Ad angosciare l’Italia in questo periodo, inoltre, sono i docenti. A livello mondiale gli insegnanti italiani sono tra i più anziani. Alcuni con patologie e altri semplicemente nella fascia d’età a rischio, non si sentono tutelati a tornare in cattedra. Il fatto che ancora, a circa una settimana dall’inizio delle lezioni, vi siano migliaia di posti di lavoro vacanti fa preoccupare. Il nostro paese non ha davvero delle figure di riferimento che possano dar fiducia ai giovani trasmettendogli la passione verso la propria materia?

A riempire le pagine degli maggiori quotidiani sono le precedenti questioni. I decreti sicurezza, il programma e i nostri professori anzianotti.

Ma dei ragazzi, i primi cittadini dell’ “universo scuola”, nessuno ne parla?

Loro sono stati già segnati un mese fa con caos delle discoteche chiuse. I giovani sono degli immaturi e menefreghisti. E a scuola vengono considerati come burattini, statici, passivi e volti a seguire le direttive dei piani alti, pena una nota nel registro.

“Settembre è un mese perfetto per ricominciare” canta Gazzelle.

Ecco, quest’anno, il tragico 2020, potrebbe essere il momento perfetto per ricominciare ad avere fiducia nei giovani e forse ad imparare un po’ da loro.

Certo, la paura si sente, e sarebbe strano il contrario. Ma gli studenti hanno tanta voglia di rimettersi in gioco, di ripartire tutti insieme e di trovare un modo nuovo di condividere la meravigliosa esperienza scolastica che il virus gli ha negato.

Il 14 settembre entrando in aula i ragazzi non penseranno tanto a disinfettarsi le mani prima di sedersi nel banco né a finire a tutti i costi Dante, del quale si è arrivati solo fino al purgatorio perché non c’è stato tempo.

Gli studenti italiani proveranno una sorta di esaltazione nel trovarsi tutti lì, insieme, di nuovo.

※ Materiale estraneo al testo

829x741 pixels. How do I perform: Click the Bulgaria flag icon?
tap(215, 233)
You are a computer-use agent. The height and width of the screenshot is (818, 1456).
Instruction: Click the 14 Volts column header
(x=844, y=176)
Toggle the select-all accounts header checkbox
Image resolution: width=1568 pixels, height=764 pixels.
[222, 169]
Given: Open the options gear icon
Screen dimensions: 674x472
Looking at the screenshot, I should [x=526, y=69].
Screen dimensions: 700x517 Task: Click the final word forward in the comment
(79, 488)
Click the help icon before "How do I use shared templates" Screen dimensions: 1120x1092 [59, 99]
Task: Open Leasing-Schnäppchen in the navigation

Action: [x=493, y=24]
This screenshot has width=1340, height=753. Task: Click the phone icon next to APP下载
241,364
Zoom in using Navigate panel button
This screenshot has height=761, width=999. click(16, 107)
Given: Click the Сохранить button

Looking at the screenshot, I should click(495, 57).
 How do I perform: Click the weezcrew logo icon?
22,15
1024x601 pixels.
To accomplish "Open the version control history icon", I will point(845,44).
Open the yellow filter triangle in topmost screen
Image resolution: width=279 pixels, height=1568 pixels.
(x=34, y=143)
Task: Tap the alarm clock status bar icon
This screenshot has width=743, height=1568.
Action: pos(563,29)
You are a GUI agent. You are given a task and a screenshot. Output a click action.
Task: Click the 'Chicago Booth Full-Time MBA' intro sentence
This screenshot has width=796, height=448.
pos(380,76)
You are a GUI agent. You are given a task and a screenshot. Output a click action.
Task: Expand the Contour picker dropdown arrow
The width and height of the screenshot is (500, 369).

E in un attimo si dimenticheranno dei mesi più bui, della quarantena, delle immagini dei carri armati che portavano via le salme.

Con la loro fervida immaginazione saranno i primi a dar calore anche ad un metro di distanza e attraverso le loro intelligenze multiple creeranno nuovi metodi di apprendimento.

La maniera di vivere la scuola è inevitabilmente cambiata, potrebbe questa essere l’opportunità per correggere tante cose che non vanno?

Ad interessarsi per primo ad un’ eventuale mutazione del sistema scolastico italiano post-covid è stato il professor Mantegazza. Già ad aprile, in piena quarantena, ha pubblicato il libro “La scuola dopo il Coronavirus”.


Se i politici che governano il nostro paese collegano a “scuola” il concetto di “norma”, per l’autore non è così.

Il libro -di sole 23 pagine, perfetto anche per i più pigri- mette al primo posto gli studenti e la cultura. Il professore esorta i docenti italiani a cambiare il metodo di insegnamento, plasmandolo alla nuova società nella quale viviamo. Li invita a non assegnare pagine e pagine di compiti senza entrare nel merito, senza far sentire ogni alunno parte di ciò che sta studiando. A non mortificare quegli studenti che dopo mesi non si troveranno a proprio agio in classe, ma anzi di creare insieme a loro dei nuovi ritmi da seguire, accompagnandoli verso la scoperta di se stessi.

Il dramma del Covid-19 porta con sé una grande opportunità. La vita di ognuno di noi è cambiata, ed è stupido cercare a tutti i costi di farla rientrare negli schemi che ci governavano fino a febbraio.

Ora come non mai abbiamo l’occasione di cambiare punto di vista, stravolgere tutto se necessario e migliorare le vecchie abitudini.

E la scuola deve essere il primo campo di applicazione di questa metamorfosi. La scuola è il luogo dove le menti crescono e il futuro si plasma, dove la parola “domani” non è mai così lontana.

Cambiamo adesso, tutti insieme, scopriamo nuovi ritmi e appassioniamoci alla cultura. 

Infondo, si sa, una volta toccato il fondo si può solo risalire.